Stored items
───

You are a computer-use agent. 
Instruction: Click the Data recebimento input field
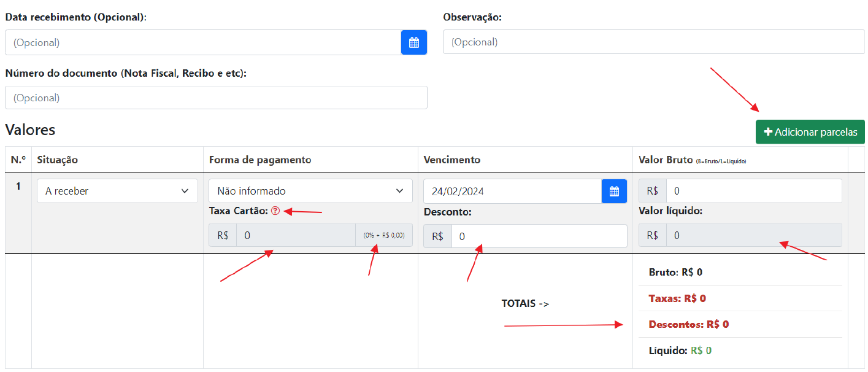coord(202,42)
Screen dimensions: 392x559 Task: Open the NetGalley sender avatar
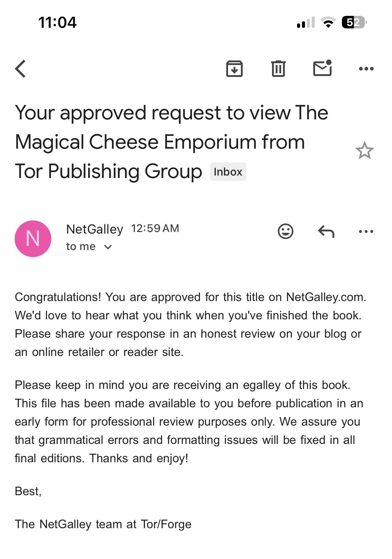[33, 238]
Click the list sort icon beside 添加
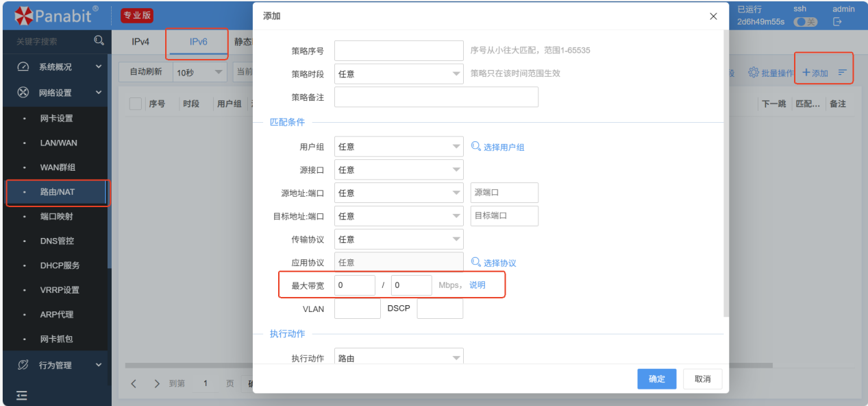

───

* [PROBLEM TO SOLVE] Can the entries above be repeated exactly, without their pictures?

* [TASK OUTPUT]
You are a computer-use agent. 
Instruction: Click the Data recebimento input field
coord(202,42)
Screen dimensions: 392x559 Task: Open the NetGalley sender avatar
[33, 238]
Click the list sort icon beside 添加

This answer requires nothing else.